Every week, we ask an Atlanta real estate professional for their thoughts on the top trends in Atlanta real estate.
This week, we talked with John Zercher of John Zercher & Associates, a Keller Williams Realty office in Smyrna. A native Georgian, John has lived in metro Atlanta for more than 29 years, and is a graduate of the University of Georgia in marketing and management information systems. Coming from a career in IT, John uses his expertise in marketing and technology for his real estate business.
Atlanta Agent (AA): What’s your view on syndication sites (Zillow, Trulia, realtor.com)? Are they a positive for agents, or just unnecessary noise?
John Zercher (JZ): I was not a fan originally, but I’m seeing more and more benefits. When those sites originally came out, especially Zillow with its “Zestimate” feature, it caused quite a bit of controversy, because consumers began looking at those like an appraisal. Of course, that’s not what a Zestimate is; it’s only intended to give you a ballpark value. Those measures, though, have become more accurate, and they actually benefit agents in how they give consumers an idea of what they’re home is worth.
Also, it those sites do give validity to agents. If you’re an agent, you work full-time in the business and you have a successful track record, those sites give you an opportunity to present that track record to the consumers. I received calls, for instance, from sellers in the area who have gone online, read reviews on my Zillow and Trulia profiles and decided to contact me. So the sites allow the consumer to do research upfront, and to research you as an agent. And of course, having those reviews will set you apart from other agents and give you an edge.
AA: Home flipping was a pretty big deal during both the housing boom years and the downturn, given all the distressed properties; do you see any flipping in your markets, or is it pretty much gone?
JZ: We are still seeing a lot of opportunities out there; consumers have to dig a little harder than they did a couple years ago, but there are still plenty of opportunities.

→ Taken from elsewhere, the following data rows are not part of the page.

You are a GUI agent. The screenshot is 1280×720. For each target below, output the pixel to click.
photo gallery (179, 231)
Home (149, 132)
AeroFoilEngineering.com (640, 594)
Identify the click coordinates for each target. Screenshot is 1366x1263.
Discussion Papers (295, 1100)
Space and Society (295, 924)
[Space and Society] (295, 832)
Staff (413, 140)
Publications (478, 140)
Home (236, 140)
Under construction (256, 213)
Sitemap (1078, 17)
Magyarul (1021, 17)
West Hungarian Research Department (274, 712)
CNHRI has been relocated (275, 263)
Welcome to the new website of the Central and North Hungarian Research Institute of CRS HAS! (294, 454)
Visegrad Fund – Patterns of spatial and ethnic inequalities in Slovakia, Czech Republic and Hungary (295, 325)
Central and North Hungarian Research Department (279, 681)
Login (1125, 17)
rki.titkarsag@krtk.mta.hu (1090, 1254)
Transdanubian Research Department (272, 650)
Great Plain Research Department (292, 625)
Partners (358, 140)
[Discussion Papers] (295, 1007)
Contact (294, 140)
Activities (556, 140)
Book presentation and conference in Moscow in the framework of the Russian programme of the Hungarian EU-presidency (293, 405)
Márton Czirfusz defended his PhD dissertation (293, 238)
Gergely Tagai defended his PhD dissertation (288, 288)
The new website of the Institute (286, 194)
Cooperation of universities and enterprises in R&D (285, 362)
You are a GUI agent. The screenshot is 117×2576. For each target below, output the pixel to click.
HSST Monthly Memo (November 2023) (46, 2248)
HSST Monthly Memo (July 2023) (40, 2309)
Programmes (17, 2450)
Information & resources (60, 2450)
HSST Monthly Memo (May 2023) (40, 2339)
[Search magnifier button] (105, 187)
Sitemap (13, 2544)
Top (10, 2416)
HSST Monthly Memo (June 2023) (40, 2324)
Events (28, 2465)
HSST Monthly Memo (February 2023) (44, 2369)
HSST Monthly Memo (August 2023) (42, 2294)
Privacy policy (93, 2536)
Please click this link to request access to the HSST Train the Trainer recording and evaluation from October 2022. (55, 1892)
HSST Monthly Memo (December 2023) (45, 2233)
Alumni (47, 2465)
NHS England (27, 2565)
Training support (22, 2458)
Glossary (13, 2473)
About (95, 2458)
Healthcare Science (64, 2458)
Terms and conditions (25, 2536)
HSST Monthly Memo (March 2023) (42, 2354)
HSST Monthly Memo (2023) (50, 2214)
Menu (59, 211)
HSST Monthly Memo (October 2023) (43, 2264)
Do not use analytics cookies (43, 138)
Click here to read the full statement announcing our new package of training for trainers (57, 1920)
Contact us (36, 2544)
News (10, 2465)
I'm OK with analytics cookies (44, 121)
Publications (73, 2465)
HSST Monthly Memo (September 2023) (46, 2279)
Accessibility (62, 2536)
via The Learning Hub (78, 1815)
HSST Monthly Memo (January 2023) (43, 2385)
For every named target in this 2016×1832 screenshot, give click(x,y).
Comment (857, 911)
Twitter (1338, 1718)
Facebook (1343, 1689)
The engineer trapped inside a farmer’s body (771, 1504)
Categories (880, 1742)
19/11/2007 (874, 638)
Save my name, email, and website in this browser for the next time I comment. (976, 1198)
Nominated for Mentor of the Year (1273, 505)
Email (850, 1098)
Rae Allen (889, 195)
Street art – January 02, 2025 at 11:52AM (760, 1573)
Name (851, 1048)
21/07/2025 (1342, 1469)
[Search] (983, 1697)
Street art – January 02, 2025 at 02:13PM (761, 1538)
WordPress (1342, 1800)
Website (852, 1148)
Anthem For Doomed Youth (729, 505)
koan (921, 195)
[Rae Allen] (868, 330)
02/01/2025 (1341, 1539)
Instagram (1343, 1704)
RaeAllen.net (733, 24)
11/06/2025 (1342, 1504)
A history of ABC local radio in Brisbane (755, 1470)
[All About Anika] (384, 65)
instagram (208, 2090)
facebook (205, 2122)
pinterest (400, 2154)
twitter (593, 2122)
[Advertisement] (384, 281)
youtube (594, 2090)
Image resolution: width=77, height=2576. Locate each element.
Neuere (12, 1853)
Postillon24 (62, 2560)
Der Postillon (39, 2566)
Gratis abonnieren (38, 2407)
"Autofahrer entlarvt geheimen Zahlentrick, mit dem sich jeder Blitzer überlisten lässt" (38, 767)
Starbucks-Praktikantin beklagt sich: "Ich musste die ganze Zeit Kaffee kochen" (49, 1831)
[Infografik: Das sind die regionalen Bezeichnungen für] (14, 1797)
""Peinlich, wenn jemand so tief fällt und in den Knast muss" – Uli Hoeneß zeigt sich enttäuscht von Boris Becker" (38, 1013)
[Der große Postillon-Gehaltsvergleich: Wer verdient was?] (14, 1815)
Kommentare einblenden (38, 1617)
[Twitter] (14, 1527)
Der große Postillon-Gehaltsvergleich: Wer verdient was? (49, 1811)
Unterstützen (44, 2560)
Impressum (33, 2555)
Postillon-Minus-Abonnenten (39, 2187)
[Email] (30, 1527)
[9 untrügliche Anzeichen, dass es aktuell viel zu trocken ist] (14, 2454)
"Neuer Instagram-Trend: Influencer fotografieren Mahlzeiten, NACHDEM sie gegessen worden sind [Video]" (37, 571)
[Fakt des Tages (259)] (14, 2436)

Most of the successful investors that we see are finding listings off the beaten path. For instance, investment homes may not always be on the MLS system nowadays. One thing that’s happening quite a bit nowadays is private Realtor Facebook groups; within those referral networks, investors will have access to properties long before the competition will.
As of right now, there is still a lot of opportunity where the market has not completely rebounded, such as between the $750,000 and $1 million market. In some of the higher-end markets, you still see investment activity, whereas in the lower end, those homes were snatched up in the last couple of years by investment groups.
AA: Finally, how have appraisals been for your listings? Are they improving, or still a hassle?
JZ: They’ve improved quite a bit in the last year. I was having so many appraisal issues in 2013, but as prices have come up, much of it has cleared up.
The problem is, of course, that appraisers are still looking in the rearview mirror, and they can’t find the comps to support what the buyers are seeing in the market. For six months, I had not experienced any appraisal issues, but I’ve had a few pop up recently; I think we’re starting to see a change as inventory increases again, and though you do still encounter issues where sales are lower (and there are less comps, as a result), most appraisers are pretty easy to talk to, and we always provide them with information about how we priced the property, so they know where we’re coming from.
Now, going forward, positive-time-adjustments, or appraising the homes with rising prices in mind, could still pose problems. When the market was going downward, appraisers were taking off prices for a declining market and were appraising less than the comps – now, though, they’re not doing that for a positive market, and prices are rising.